Extracted data
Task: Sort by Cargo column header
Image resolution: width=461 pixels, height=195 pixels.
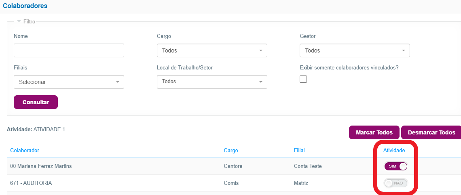Action: [x=231, y=150]
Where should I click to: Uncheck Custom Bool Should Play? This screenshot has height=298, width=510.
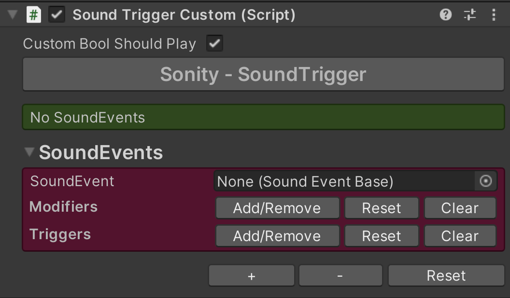[x=214, y=44]
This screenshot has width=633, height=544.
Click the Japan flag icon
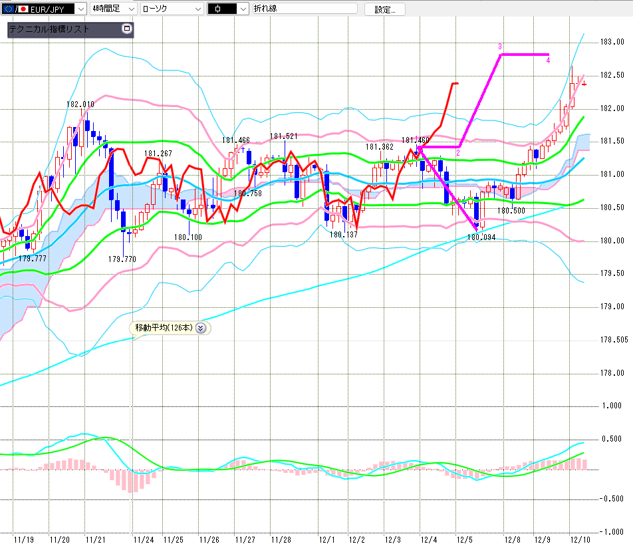(23, 9)
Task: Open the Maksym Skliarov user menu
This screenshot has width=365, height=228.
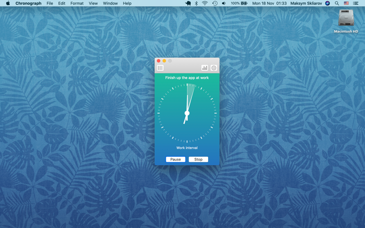Action: (x=306, y=3)
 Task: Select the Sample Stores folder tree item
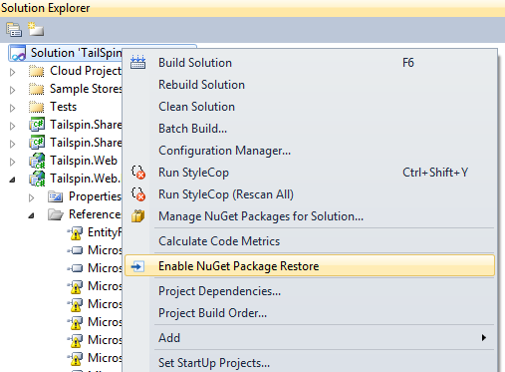tap(75, 89)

Action item
Retype the data above exactly; pictures are not part of the copy.

Your response
Task: Sort by Cargo column header
Image resolution: width=461 pixels, height=195 pixels.
Action: [x=231, y=150]
Where should I click to: Uncheck Custom Bool Should Play? This screenshot has height=298, width=510.
[x=214, y=44]
This screenshot has width=633, height=544.
Click the Japan flag icon
(23, 9)
Task: Open the Maksym Skliarov user menu
This screenshot has width=365, height=228.
Action: (x=306, y=3)
 Task: Select the Sample Stores folder tree item
tap(75, 89)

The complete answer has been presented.